Researchers from New York University presented colloidal diamonds that they have been working on for the past 30 years. They can be used in many fields, including photonic computing.
The scientists said that the development of colloidal diamonds is “the dream of researchers since the 1990s.” These are structures of the smallest particles of the same size and shape, which are interconnected in the form of a diamond lattice. Stable, self-assembling formations of miniature materials have the potential to make light waves as useful as electrons.

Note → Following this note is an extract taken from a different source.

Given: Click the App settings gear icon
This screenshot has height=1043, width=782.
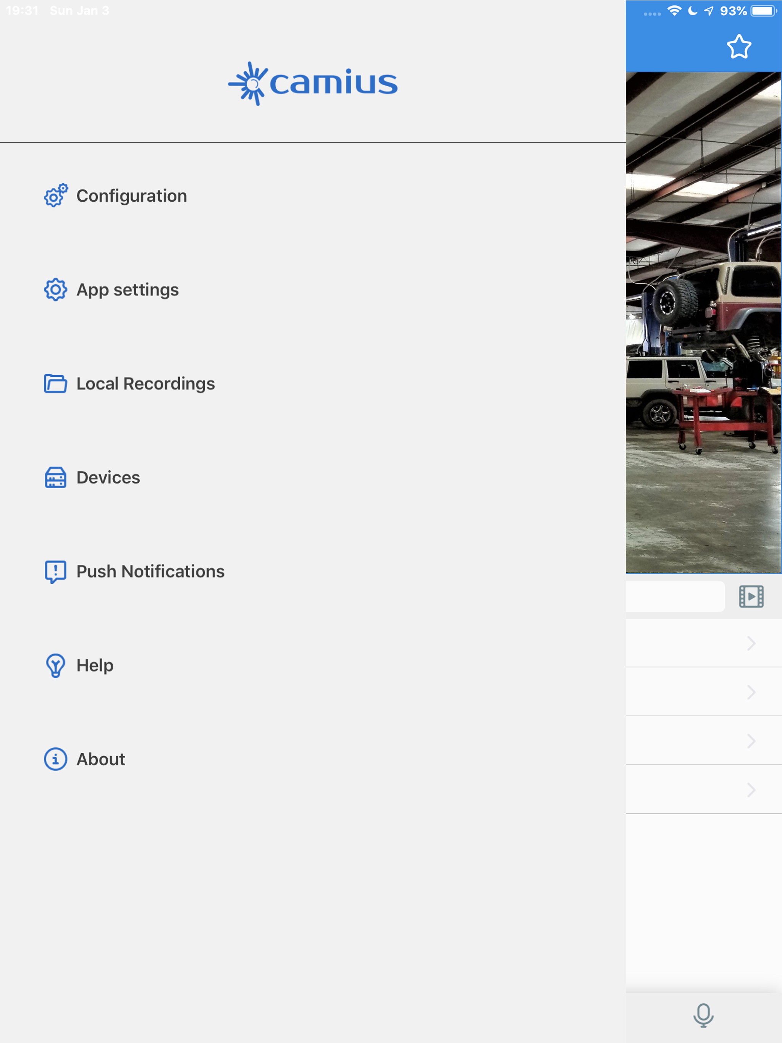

Researchers at New York University have studied these structures and possible ways to connect them together for decades. Now they have presented a method where each colloid attaches to another using DNA strands on the surface. Moreover, when colloids collide with each other in a liquid medium, DNA molecules adhere to each other and bind particles. Depending on where the DNA is attached to the colloid, the pattern structure can be varied.
Scientists have found that they can use the steric blocking effect, which will spontaneously create the necessary stepped connections and make a coherent structure. In this case, when the pyramidal colloids approached each other, they joined in the required orientation to form a diamond structure. Therefore, instead of engaging in the expensive and painstaking process of creating these structures using nanomachines, this mechanism allows colloids to be structured without the need for external intervention. Moreover, diamond structures are stable even when the liquid in which they are formed disappears.
This discovery can be applied to lightweight and cost-effective high-efficiency lasers, new types of directional radiation sensors and systems, and light control in 3D photonic integrated circuits.